What is being asked:
In the entries below, find the line with "Where should I click to: Select" and the line with "Where should I click to: Click"; give again those lines and every line between them, exactly.

Given information:
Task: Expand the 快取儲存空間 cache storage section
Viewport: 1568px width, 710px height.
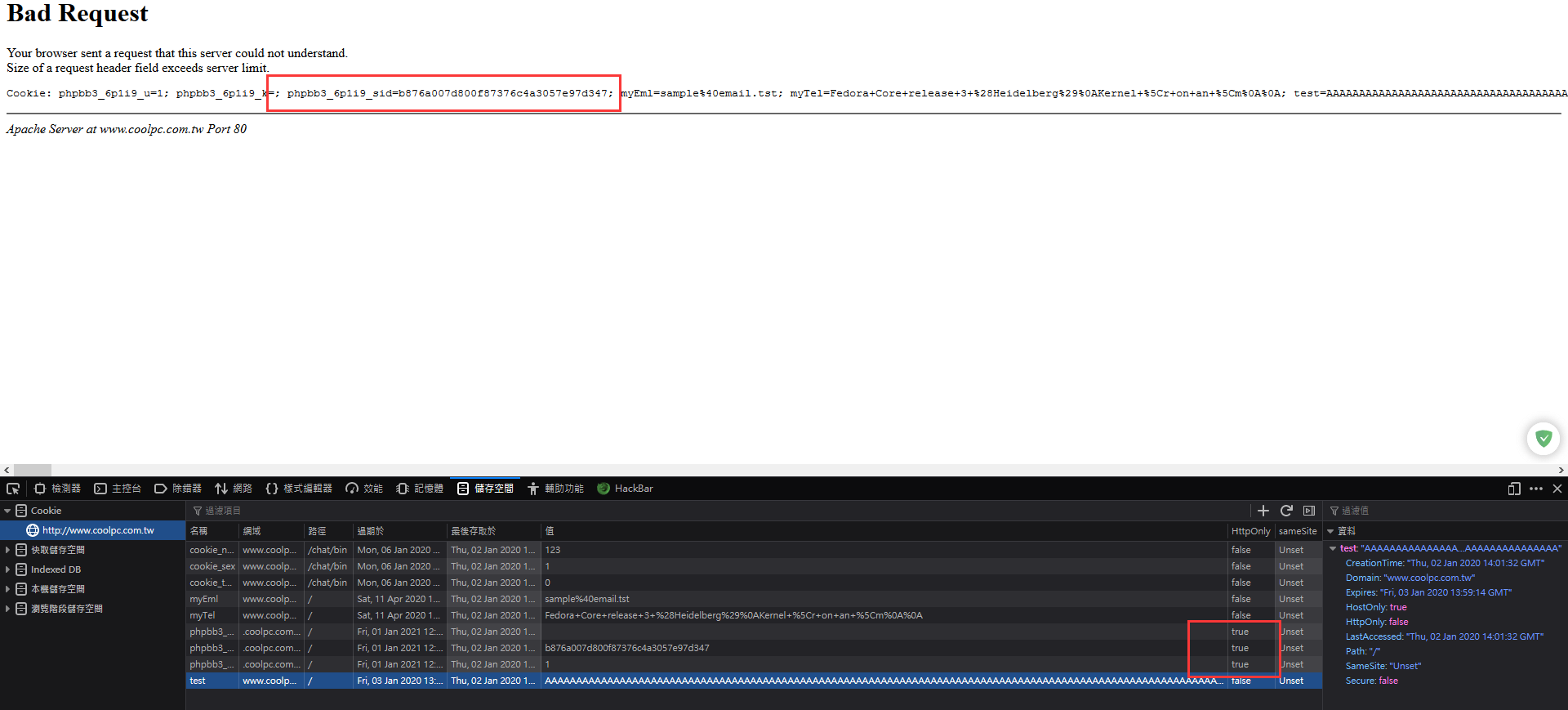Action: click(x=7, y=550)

* * *

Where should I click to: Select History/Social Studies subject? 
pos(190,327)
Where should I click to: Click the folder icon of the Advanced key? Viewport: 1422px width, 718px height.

Exercise response:
Where should I click to: Select History/Social Studies subject? 
pos(190,327)
Where should I click to: Click the folder icon of the Advanced key? Viewport: 1422px width, 718px height.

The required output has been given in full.